Vor 80 Jahren: Der Krieg, den außer Hitler niemand wollte

Hitlers Worte vor dem Reichstag markierten vor 80 Jahren den Beginn des Zweiten Weltkriegs. Verleger German Vogelsang – damals Bayern-Redakteur – schrieb vor 40 Jahren einen bemerkenswerten Beitrag, den wir nachstehend wiedergeben.

Führer und Reichskanzler Adolf Hitler begründet in seiner Rede vor dem Reichstag in Berlin am 1. September 1939 den Angriff auf Polen. Hitler, in Soldatenuniform, vermeidet das Wort Krieg und erklärt, dass die Wehrmacht auf polnische Aggression hin zurückgeschossen hätte.

"Seit 5.45 Uhr wird jetzt zurückgeschossen!" Diesen kurzen, schicksalsschweren, zerstörerischen Satz schleuderte Adolf Hitler am 1. September 1939 dem Reichtstag in Berlin entgegen. Und allein in diesem Satz steckten ein kleiner Fehler (denn der Polenfeldzug begann eine Stunde früher, also um 4.45 Uhr) und eine große Lüge, die Kriegslüge, die den Weltbrand auslöste, der schließlich Europa verwüstete und zu einem Gebeinhaus des Todes machte. Von "Zurückschießen" konnte keine Rede sein. Die Zwischenfälle an der östlichen Reichsgrenze und die kurzfristige "polnische Besetzung" des Senders Gleiwitz - auslösende Momente für den Kriegsbeginn - waren durch den Sicherheitsdienst Reinhard Heydrichs unter der Bezeichnung "Unternehmen Tannenberg" selbst inszeniert worden.

Es ist sinnlos, Hitler nur zu dämonisieren, als luziferischen Teufel, der er sicher war, als das Böse an sich, das er auch war, auszustellen, wie das deutsche Geschichtsschreibung - etwas hilflos - in den ersten Jahrzehnten nach Ende des Zweiten Weltkrieges getan hat. Hitler war schließlich auch gewählt worden. Mit moralischer Abscheu allein ist es nicht getan. Er konnte schließlich ein Volk von 75 Millionen in den Krieg treiben. Die Ursachen dafür waren freilich vielfältig. Geeinigt hat man sich heute auf folgende Gründe: Da war der Versailler Vertrag mit seinen erbarmungslosen, phantasielos engstirnigen und drakonisch hartherzigen Bedingungen; da war die Weltwirtschaftskrise, die drückende Armut verbreitete, da war Heinrich Brünings Deflationspolitik, der kein kurzfristiger Erfolg beschieden war und die nur eines vermehrte: Arbeitslosigkeit, Hunger und Unzufriedenheit.
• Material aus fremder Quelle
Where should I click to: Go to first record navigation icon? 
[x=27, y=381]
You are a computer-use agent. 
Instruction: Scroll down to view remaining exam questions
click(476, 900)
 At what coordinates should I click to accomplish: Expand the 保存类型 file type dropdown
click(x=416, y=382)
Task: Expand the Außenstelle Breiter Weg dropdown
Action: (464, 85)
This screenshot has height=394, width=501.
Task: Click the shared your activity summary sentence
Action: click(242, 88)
Die Entwicklung wurde nicht mehr steuerbar, sie lief dem Staat aus dem Ruder.

Aber zurück zum Spätsommer des Jahres 1939. Der "Führer" hatte systematisch die Grundlagen für einen Angriffskrieg geschaffen, hatte seit Mitte der dreißiger Jahre die Rüstungsindustrie in beispielloser Weise angeheizt. Hitler war immer dreister geworden, ein gieriger und gefräßiger Moloch, der vor nichts mehr haltmachen mochte und wohl auch nicht mehr konnte.
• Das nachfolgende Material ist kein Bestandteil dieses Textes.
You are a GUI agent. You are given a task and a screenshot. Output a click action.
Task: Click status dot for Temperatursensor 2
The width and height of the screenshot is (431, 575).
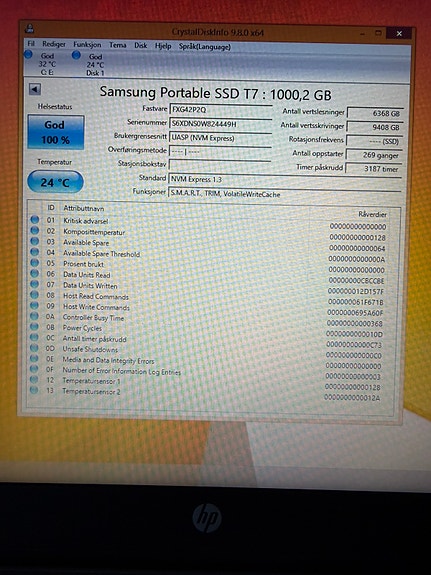click(34, 390)
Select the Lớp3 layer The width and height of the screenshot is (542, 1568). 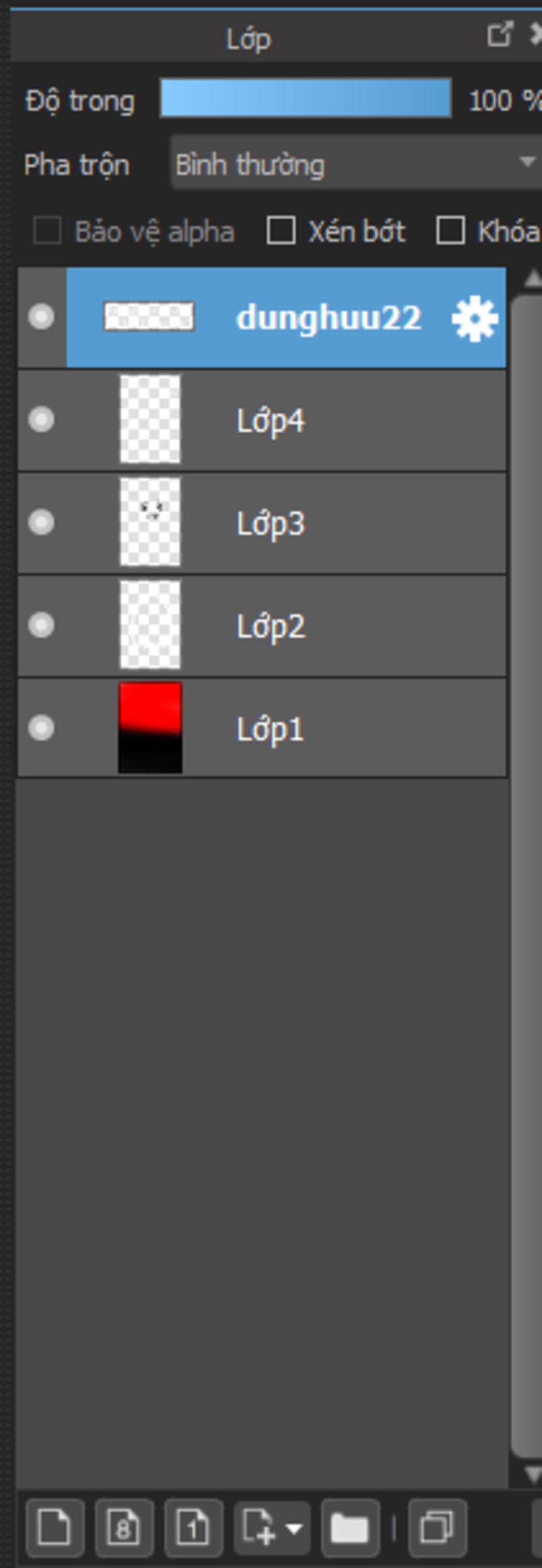(262, 523)
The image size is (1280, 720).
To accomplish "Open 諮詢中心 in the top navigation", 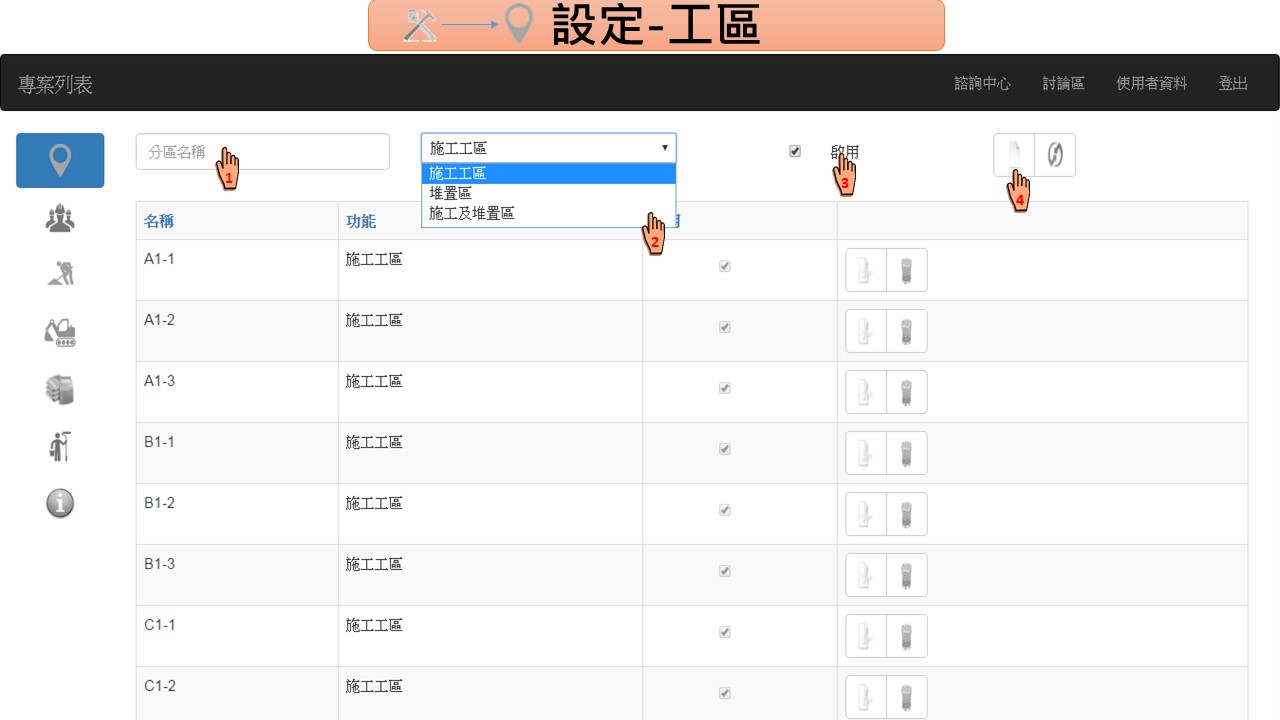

1938 wurde Österreich "heim ins Reich" geholt, danach die "Sudetendeutsche Frage" gelöst, die Westmächte in eine demütigende, beschämende und auch verräterische Rolle beim "Münchner Abkommen" getrieben: Das hehre, hochstolze England zumal, dessen Premier Neville Chamberlain zur Rettung des Friedens Entgegenkommen und Nachgiebigkeit bis zur eigenen Charakterunkenntlichkeit gezeigt hatte. Als tatsächlich alles ausgereizt schien, brachen die braunen Schergen auch noch das Münchner Abkommen, löschten die Tschechoslowakei als autonomen Staat aus. Am 23. August vernahm eine staunende, vor allem aber beklommene Welt, dass die beiden großen Diktatoren, Hitler und Josef Stalin, ein Abkommen trafen. Es war ein Nichtangriffspakt, dessen geheime Zusatzprotokolle Polen als Angriffsobjekt und Kriegsbeute zum Ziele hatten.
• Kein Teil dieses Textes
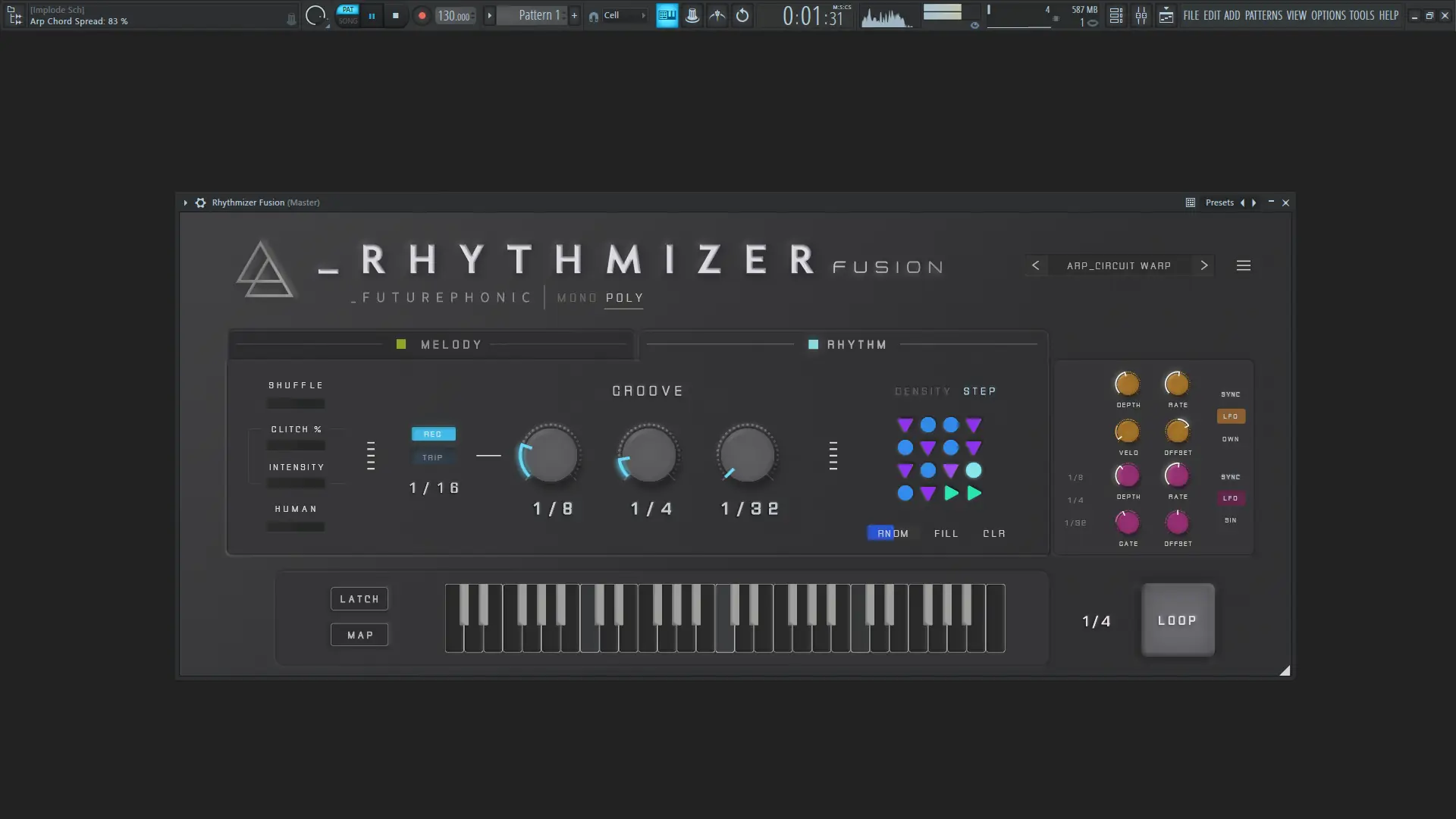Image resolution: width=1456 pixels, height=819 pixels.
Task: Click the record button in transport
Action: [x=422, y=15]
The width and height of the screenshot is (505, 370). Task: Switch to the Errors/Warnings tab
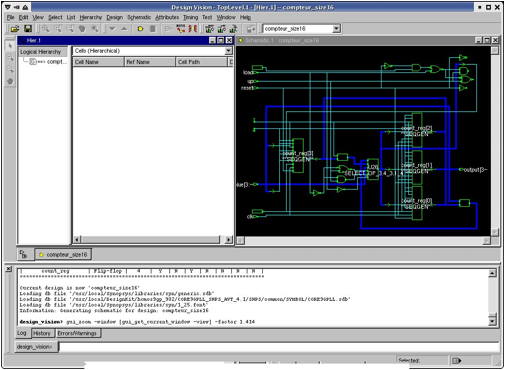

Hitler jedenfalls hatte schon früh, definitiv aber am 5. November 1937 den Spitzen der Wehrmacht klargemacht, dass es zur Lösung der Frage des "Lebensraumes für das deutsche Volk" nur den Weg der Gewalt geben könne. Im Mai 1939 wiederholt er ohne Umschweife: "Danzig ist nicht das Objekt, um das es geht ... Es entfällt also die Frage, Polen zu schonen, und es bleibt der Entschluss, bei erster passender Gelegenheit Polen anzugreifen." Die passende Gelegenheit war dann jener 1. September. Das Absurde der Historie war: Niemand wollte diesen Krieg, die deutsche Generalität nicht, das deutsche Volk nicht - niemand in Europa! Nur Hitler wollte. Und er bekam, was er wollte. Nach dem Überfall auf Polen stellten England und Frankreich ein auf zwei Tage befristetes Rückzugsultimatum, das am 3. September ablief und zur Kriegserklärung an Deutschland führte. Der Polenfeldzug war am 6. Oktober beendet. Die Sowjetunion - am 17. September in Ostpolen einmarschierend - und Deutschland teilten sich die Beute ihres Überfalls.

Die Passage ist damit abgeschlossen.